No hubo quejas, sin embargo, ni con la actitud ni con la ejecución de Trevor Jones y la Orquesta de RTVE (por cierto, ésta, mil veces más prestigiosa que la otra, dirigida por el propio compositor sin polémicas de titularidad). Pero claro, son otros niveles. Aunque la negativa de la Orquesta a preparar dos conciertos en tan poco tiempo fue la que provocó en realidad que se tuviera que recurrir a la de Chamartín. También es cierto que desde supuestos músicos de la Orquesta de RTVE se han vertido críticas muy duras sobre la profesionalidad de Trevor Jones, ausente a la hora prevista del último ensayo y, a pesar de las informaciones que publicó la propia organización, ausente también en la semana previa al encuentro, con unos pretendidos ensayos que, según estas fuentes de la propia orquesta, nunca se produjeron.

Muy altos vuelos se marcaron los organizadores de SONCINEMAD '06 desde el principio (quizás demasiados), en una especie de competición con el Congreso de Úbeda para ver quién se traía a más compositores (éstos, los organizadores de Úbeda, también están elevando tanto sus pretensiones que quizás veamos un nuevo aterrizaje forzoso dentro de unos días). Humildad es lo que se le pide a los compositores de cine para encontrarse con sus fans (al menos, la desorganización permitió que los músicos, perdidos a veces sin saber qué hacer, estuvieran a mano de sus seguidores), pero también debe pedirse a los organizadores de un evento que, autodenominado Festival, hubiera requerido equipos bien armados de transporte, relaciones públicas, prensa, producción, invitados y administración. Nada de eso se vio este año.
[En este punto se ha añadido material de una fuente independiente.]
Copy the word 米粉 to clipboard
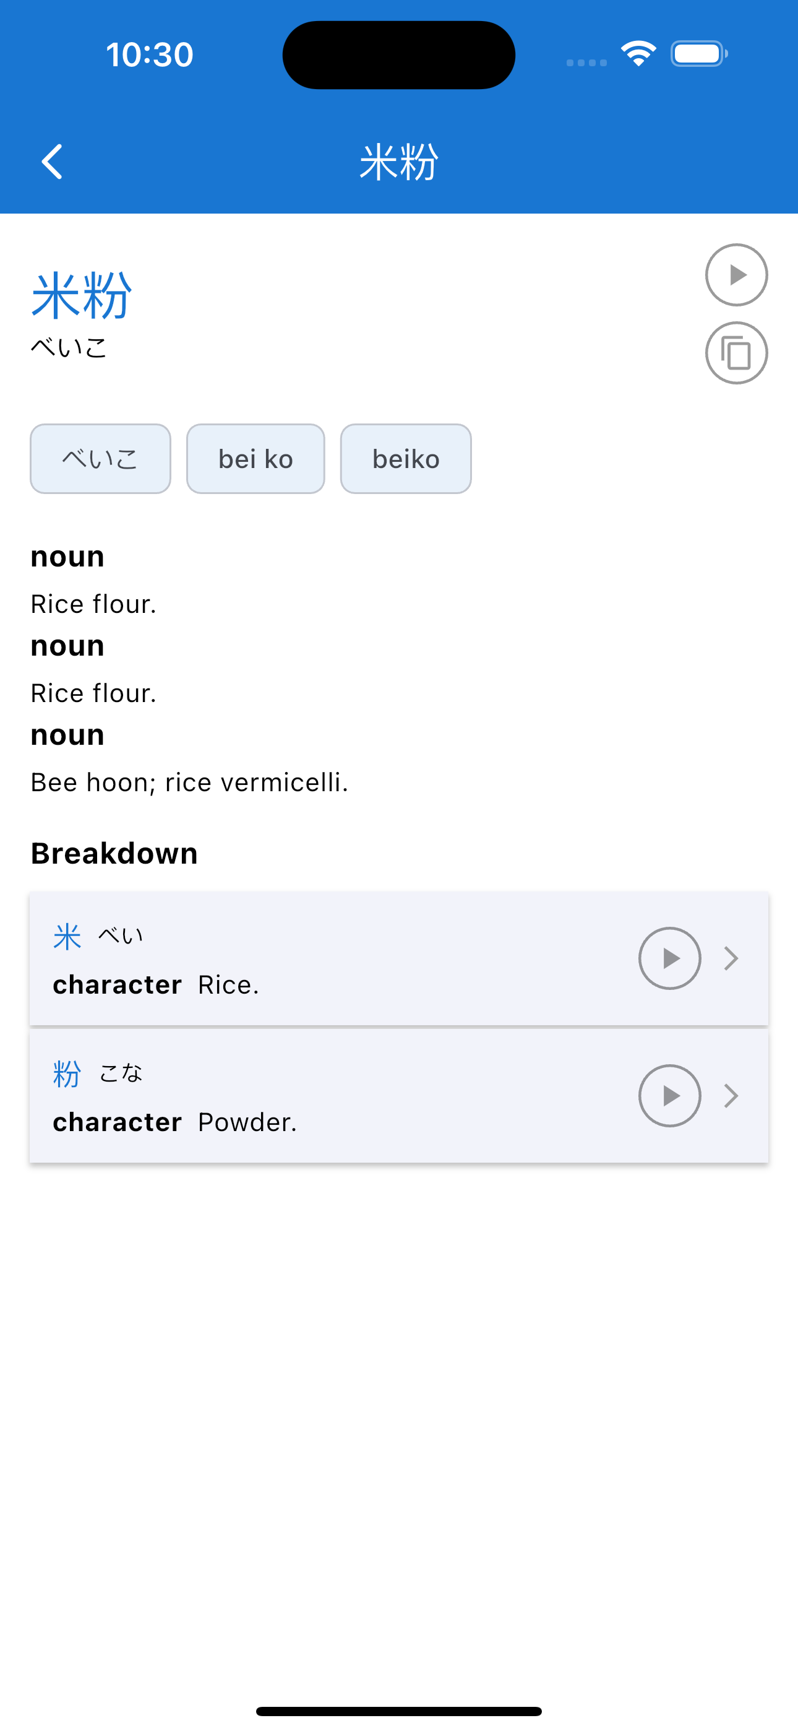The height and width of the screenshot is (1731, 798). pos(736,353)
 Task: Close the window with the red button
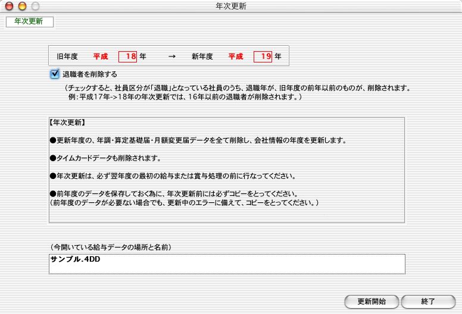[x=9, y=6]
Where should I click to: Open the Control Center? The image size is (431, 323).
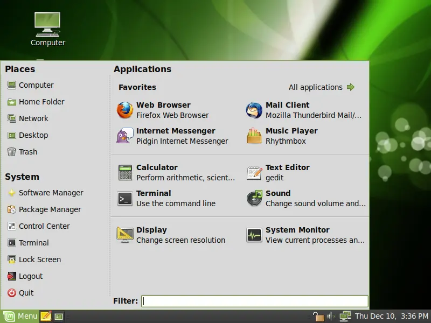[44, 226]
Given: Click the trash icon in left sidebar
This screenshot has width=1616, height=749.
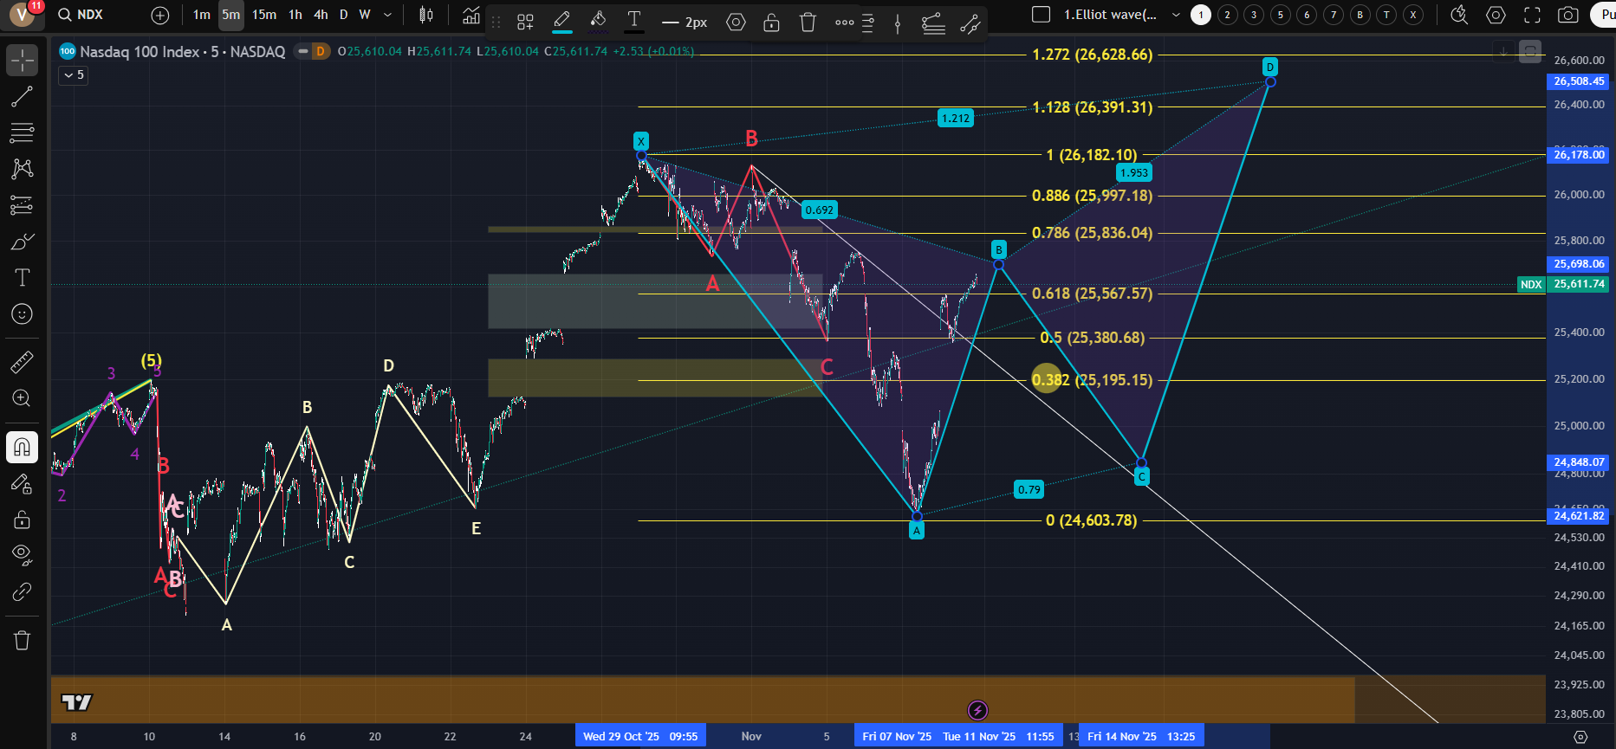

El Festival, ni qué decir, ha salido económicamente negativo para sus responsables. Esperamos su continuidad, por supuesto, pero también una gestión más coherente. Daños colaterales: la organización de estos eventos dilapida la importante labor que sus responsables realizan en sus respectivas revistas especializadas: Scoremagacine y bsospirit, por ejemplo, llevan semanas sin actualizarse adecuadamente.